Jess Kohl’s joyous short film following Drag Syndrome – a collective of drag kings and queens with Down’s syndrome – on a day trip to RuPaul’s DragCon UK is about empowerment. “I wanted to change the, ‘oh, they’re so sweet’ reaction that these individuals often receive,” Kohl tells British Vogue. “Drag Syndrome’s artists are radically challenging preconceived notions of sexuality, gender and disability, while being authentically themselves. What about that is sweet?”
Kohl, whose directorial work focuses on marginalised communities, first met the group at Pride London 2018. The award-winning filmmaker was shooting Freida Slaves for a short about the drag queen, when she came across Drag Syndrome on The Glory pub’s parade float. “I was blown away by them,” says Kohl. “Their whole vibe was amazing, I kept thinking about them afterwards.”

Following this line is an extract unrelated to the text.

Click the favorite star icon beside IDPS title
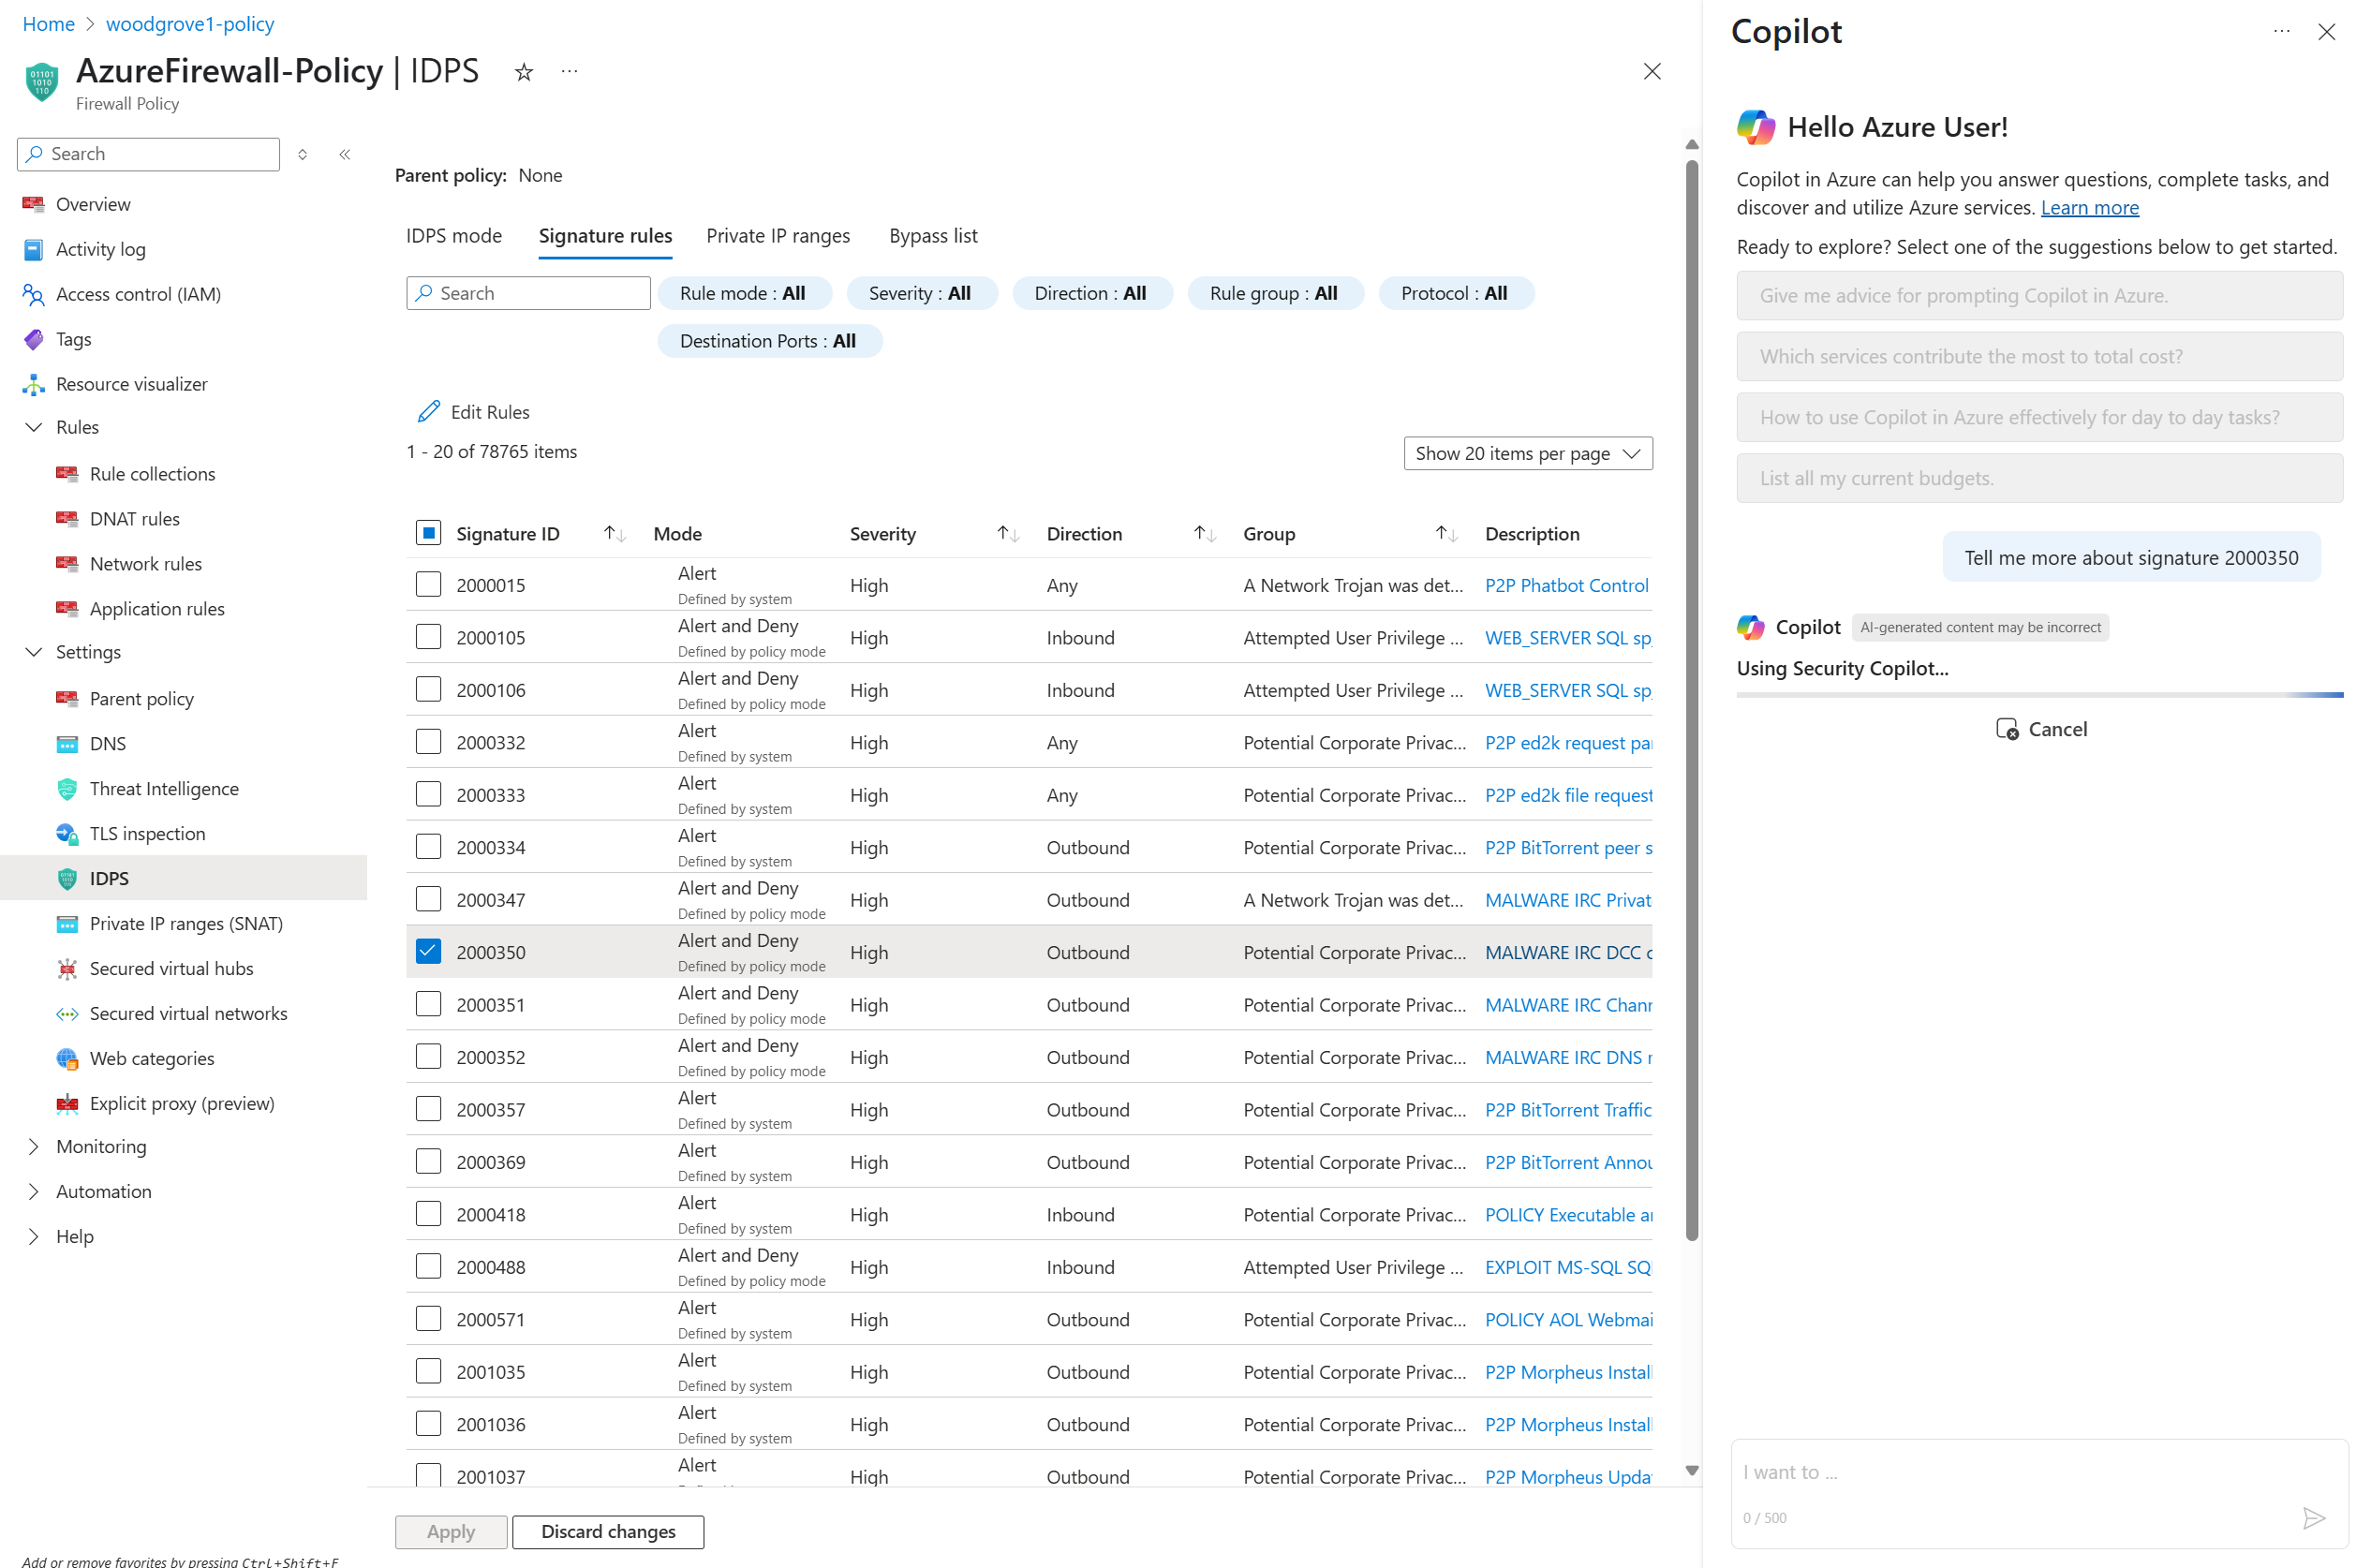 coord(523,72)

Justin Bond – “King Justin Bond if you’re NASTY!” – acts as the informal leader of Drag Syndrome. “He’s really talkative and funny,” says Kohl. “He likes to take control.” Horrora Shebang, another core member Kohl became close to, has a “goth horror aesthetic” and Davina Starr is “camp and flirty”. “There’s a real mix of strong personalities. Some identify as gay, some would like to transition, and others just like to dress up,” says Kohl. “They are complex, tough people doing their own thing, walking paths that haven’t been walked before, and opening doors for others in the process.”

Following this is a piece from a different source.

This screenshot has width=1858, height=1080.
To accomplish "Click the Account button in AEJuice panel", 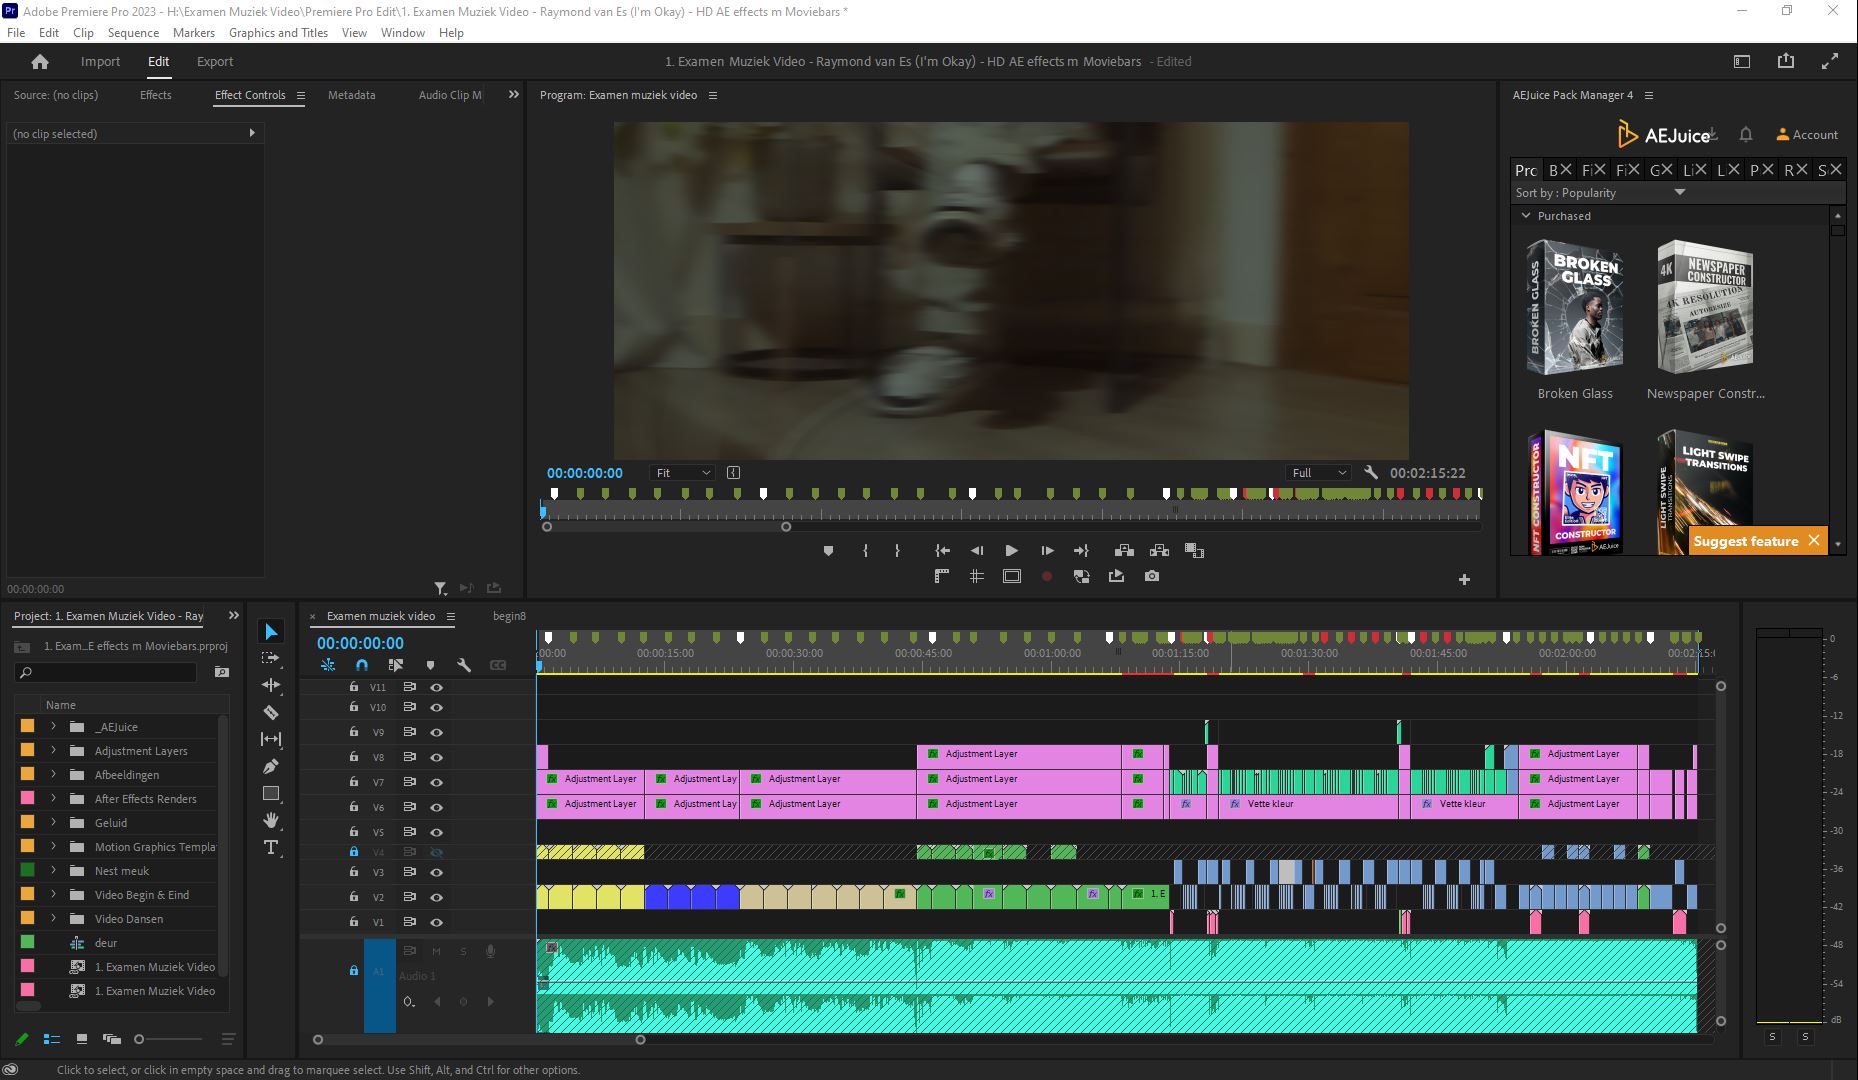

Kohl was “unexpectedly moved” by the reaction to Drag Syndrome’s performance at DragCon UK. “It was a crowded, intense and overwhelming environment,” Kohl explains. “They were understandably nervous before going on stage, but the crowd embraced them. Seeing their disabilities celebrated in an environment that’s both fun and challenging for them was empowering.”
The event – the first of its kind in Great Britain – “attracted a real mix of outsiders, not just queer people,” recalls Kohl. “People are attracted to drag because it’s an alternative space to the mainstream, and it was cool to see this space open up to all outcasts.” She recalls young teens dressed up in drag, who previously might not have had a platform to freely embrace their queerness.
Drag Syndrome’s life-affirming performance strikes a poignant note during 2020’s virtual Pride when, it seems, reflection is taking precedence over celebration. “People are taking time to rethink about what Pride is, to remember how it started and to honour people like Marsha P Johnson [the late African-American transgender activist],” says Kohl. “It’s heartbreaking for isolated people [not being able to come together in person], but there are positives to come out of this.”
Kohl hopes that films such as this one “celebrate queer culture, and help people, particularly the vulnerable, feel connected”. The members of Drag Syndrome, she says, are “keeping their spirits high” by performing for their swiftly growing TikTok followings, connecting with the wider group of kings and queens who live outside of London, and “generally not giving a shit” about what anyone else thinks. “It upsets me when I hear, ‘they’re so sweet’ now,” says Kohl. Drag Syndrome, as Bond says in the below video, is a professional artists’ group working together as a team. Quite simply, “[they] are the best.”